Hello, starling.

The Visulite Theatre in Charlotte, N.C., is hidden among a quaint strip of restaurants and shops with clever names and quirky signs.
The shabby marquee quietly heralded the night’s co-billed Josh Ritter and Gomez show, and a small cluster of people stood outside with the door staff, smoking outside. We parked across the street; I locked my purse and phone in the trunk. Lip gloss, drink money and good company was all I needed.

Leading up to the concert: A long, sunny walk to delicious Southern brunch (fried, syrup-soaked corn cakes? yes, please). Nail-biting basketball games. Pizza and people watching on a shady downtown patio. And a fast highway drive spent belting lyrics to Led Zeppelin, Toad the Wet Sprocket and MC Hammer’s “U Can’t Touch This” (my, my, my, my!).
In a few fleeting moments that day, I managed to forget everything else in my head and just be content. The sun warmed my face; laughter spread from my toes all the way up to my teeth.

Inside the Visulite, I sipped my gin and tonic as we strolled easily to the front of the crowd. As the audience filled in, we inched closer, lips grazing ears when we spoke. We traded concert stories — well, I listened to him tell concert stories; he talks a lot — and eavesdropped on conversations around us. From members of what would come to be known as the most obnoxious audience ever to attend a concert. (Who still yells “Free Bird!!” during every lull in applause? Really?)
For the first time in a while, I was flying blind going into the show: I had no idea what the band members even looked like, and I knew only a few songs by each act. So when the lights went down for the first headliner, it took me a moment to realize that the lanky man on stage with fuzzy hair and a joker’s grin was Josh Ritter. For the next hour, I lost myself in that smile and boundless enthusiasm; I danced like a moron to “Rumors,” one of my new favorite songs, and sang along to numbers I’d never heard. Even the banshee shrieks of the fangirls behind us faded into the background of my glee.

Ah, the steady climb of the emotional roller coaster before it crests into its downward dive!
I don’t know what triggered it.

When Ritter and his band left the stage, the floor opened up again, and we ran to the front of the stage, planting ourselves directly in front of the lead singer’s microphone. While we waited for Gomez to take the stage, the air got smoky and it became harder for me to breathe. (I cannot say enough how much I love Lawrence, New York and Chicago for their smoking bans.) My eyes wandered as the roadies ran around stage setting up drum kits, plugging in amps and making sure all the pedals were in order. My fingers traced the frayed edges of the faded red oriental rugs lining the stage, and my mind left the room, the city, the state. Where did I go?
The band emerged from behind the curtain to thunderous applause, and I clapped along absentmindedly. I didn’t know any of the songs, so I just…stared. We were so close to the front of the stage, I was a deer on a dark country road under those hot spotlights. I swayed with the beat for the first few songs, just letting the music wash over me, but not in that “music as spiritual experience” way. After the fifth or sixth song I’d never heard, my lungs needed real air; the distortion was crushing my eardrums; and some hole in my heart had ripped open and I couldn’t stop the flood of emotions.
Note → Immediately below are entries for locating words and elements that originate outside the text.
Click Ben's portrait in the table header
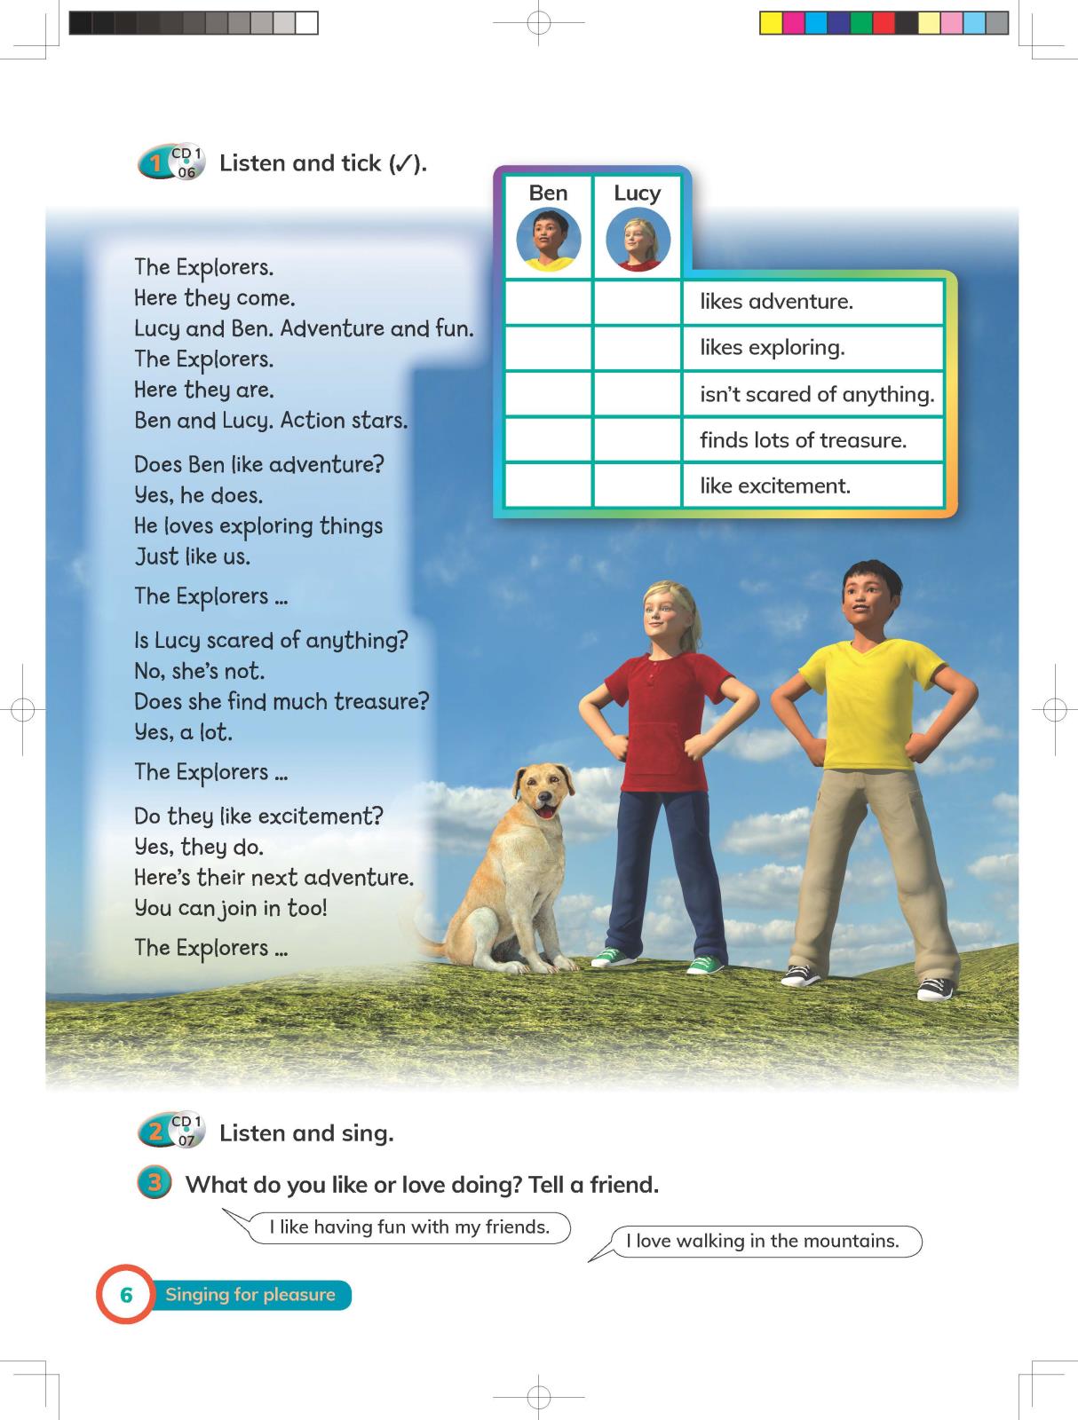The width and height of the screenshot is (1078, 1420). (x=549, y=240)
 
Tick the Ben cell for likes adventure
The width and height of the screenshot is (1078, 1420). (x=548, y=302)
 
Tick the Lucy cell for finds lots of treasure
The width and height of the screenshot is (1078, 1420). (x=637, y=439)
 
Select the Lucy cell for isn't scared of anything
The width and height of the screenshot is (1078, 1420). (x=637, y=393)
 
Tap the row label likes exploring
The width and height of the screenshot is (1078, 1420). (x=772, y=348)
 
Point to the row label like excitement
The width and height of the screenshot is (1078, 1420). (x=774, y=485)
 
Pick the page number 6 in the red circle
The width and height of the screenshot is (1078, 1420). (x=126, y=1295)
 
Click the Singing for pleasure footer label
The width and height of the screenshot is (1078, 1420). (x=250, y=1295)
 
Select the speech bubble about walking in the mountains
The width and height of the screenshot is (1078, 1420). (x=762, y=1241)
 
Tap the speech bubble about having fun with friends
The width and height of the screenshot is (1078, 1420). (x=409, y=1227)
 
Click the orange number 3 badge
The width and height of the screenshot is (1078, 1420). (x=155, y=1184)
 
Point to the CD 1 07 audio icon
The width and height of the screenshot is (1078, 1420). (x=185, y=1132)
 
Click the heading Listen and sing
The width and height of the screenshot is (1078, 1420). (x=306, y=1133)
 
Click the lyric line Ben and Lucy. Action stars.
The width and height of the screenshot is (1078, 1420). (x=271, y=421)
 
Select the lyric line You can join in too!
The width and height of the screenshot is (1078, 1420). (x=231, y=908)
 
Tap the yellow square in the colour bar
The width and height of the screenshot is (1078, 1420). (x=771, y=23)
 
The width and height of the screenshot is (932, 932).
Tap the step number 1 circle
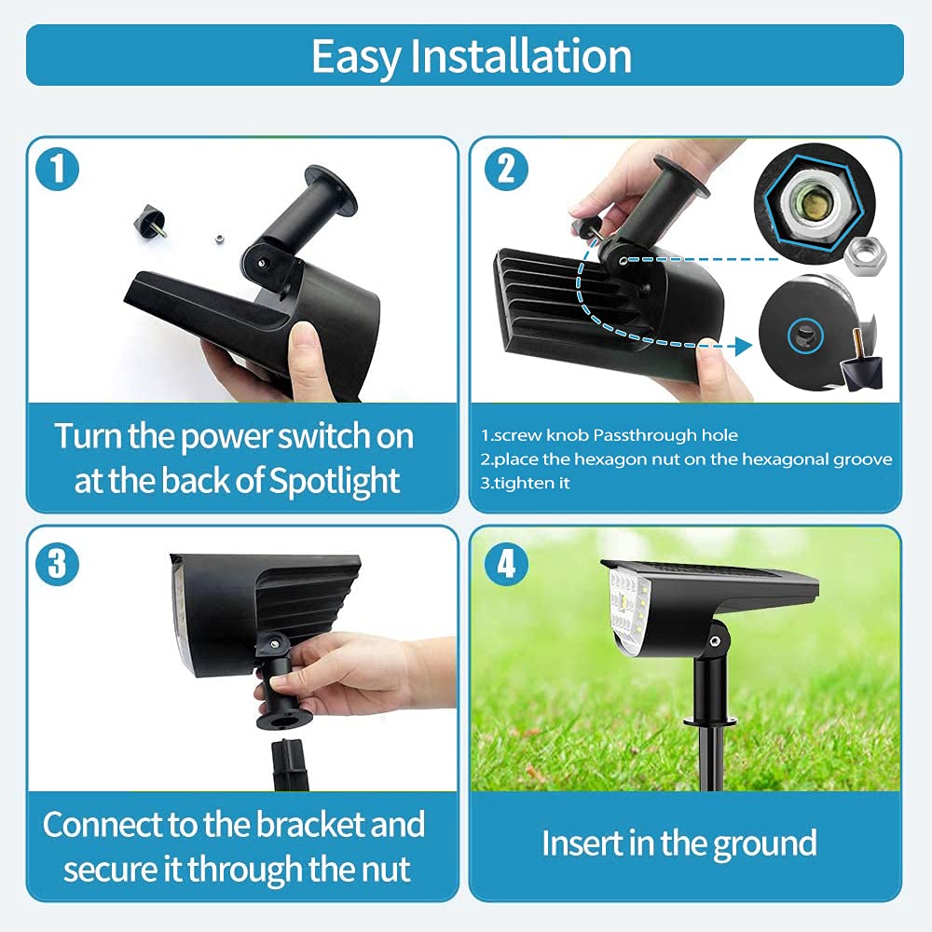pyautogui.click(x=58, y=171)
The manic behavior creeping in again, and it terrifies me.
I don’t know where this is going with him — or even where I want it to go.
I’m spending myself into a hole and can’t seem to stop.
My best friend isn’t speaking to me.
Drinking makes me a monster.
I don’t want to be alone, but it’s hard to be with someone.
I spent the last nine months falling in love with a boy who would never be capable of loving me.
And here I am again, latching on to a tiny glimmer of affection, this time 700 miles away from home.
Just when it feels like I’m getting a grip on happiness, I slip.
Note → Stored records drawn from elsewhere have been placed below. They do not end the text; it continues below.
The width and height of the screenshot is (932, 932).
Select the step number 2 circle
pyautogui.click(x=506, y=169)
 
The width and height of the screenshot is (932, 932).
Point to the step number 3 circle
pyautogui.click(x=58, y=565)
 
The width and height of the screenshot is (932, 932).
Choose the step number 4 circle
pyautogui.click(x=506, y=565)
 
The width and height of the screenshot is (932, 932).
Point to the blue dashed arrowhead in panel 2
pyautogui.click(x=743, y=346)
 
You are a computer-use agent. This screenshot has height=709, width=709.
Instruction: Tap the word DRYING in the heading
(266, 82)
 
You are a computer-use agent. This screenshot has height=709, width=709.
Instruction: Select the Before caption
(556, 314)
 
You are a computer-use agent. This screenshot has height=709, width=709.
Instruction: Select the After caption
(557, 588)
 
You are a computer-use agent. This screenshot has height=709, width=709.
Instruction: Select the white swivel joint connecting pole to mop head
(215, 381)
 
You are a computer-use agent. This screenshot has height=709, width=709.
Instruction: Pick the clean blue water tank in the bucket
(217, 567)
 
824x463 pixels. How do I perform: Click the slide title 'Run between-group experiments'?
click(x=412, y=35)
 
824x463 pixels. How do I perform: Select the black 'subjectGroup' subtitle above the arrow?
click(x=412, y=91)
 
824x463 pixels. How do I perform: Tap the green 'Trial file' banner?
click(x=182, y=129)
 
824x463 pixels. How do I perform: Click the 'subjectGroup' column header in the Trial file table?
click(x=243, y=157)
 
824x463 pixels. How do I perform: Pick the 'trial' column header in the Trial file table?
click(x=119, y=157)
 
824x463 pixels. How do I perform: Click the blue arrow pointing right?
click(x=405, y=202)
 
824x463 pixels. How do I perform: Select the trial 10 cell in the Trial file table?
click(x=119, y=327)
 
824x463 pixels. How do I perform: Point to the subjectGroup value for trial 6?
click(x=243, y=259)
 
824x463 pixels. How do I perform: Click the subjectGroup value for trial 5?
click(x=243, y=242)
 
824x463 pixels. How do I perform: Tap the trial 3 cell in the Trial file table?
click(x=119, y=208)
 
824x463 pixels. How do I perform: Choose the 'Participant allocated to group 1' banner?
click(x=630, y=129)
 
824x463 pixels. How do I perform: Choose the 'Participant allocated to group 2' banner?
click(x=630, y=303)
I pushed through the crowd and locked myself in a bathroom stall for a few minutes, gulping deep breaths of stale but smokeless air, then sat in the doorman’s easy chair and let the sweat cool against my back in the cool breeze. I didn’t want to go back into the concert hall; I was embarrassed that I couldn’t swallow the pain and send it back to where it came from for just 12 more hours. But I pushed it down and fought my way back up to the stage; his arm slipped around my waist, and his worried eyes met mine when he asked if I was all right. I forced a smile and said I was fine. (We both knew I wasn’t.) The final excruciating minutes of “How We Operate,” all fuzz and feedback, nearly made my head explode, and it was all I could do not to trample people just to get back out when the house lights came up.
I spoke as little as I could get away with during the long, dark ride back to Winston-Salem. The tears finally came, slumped in the passenger seat, as “Someday You Will Be Loved” played over his Honda’s little speakers. I stared out the window at warehouses and car dealerships, suppressing sobs I couldn’t trace to a single sadness. But I know I wasn’t entirely sure the song would ever be true.

By the time I went to sleep, I was feeling a bit more like the self I’d love to be more often, but those few hours are what’s sticking with me now that I’m home. And somehow, writing this down didn’t exorcise the pain like I hoped it might.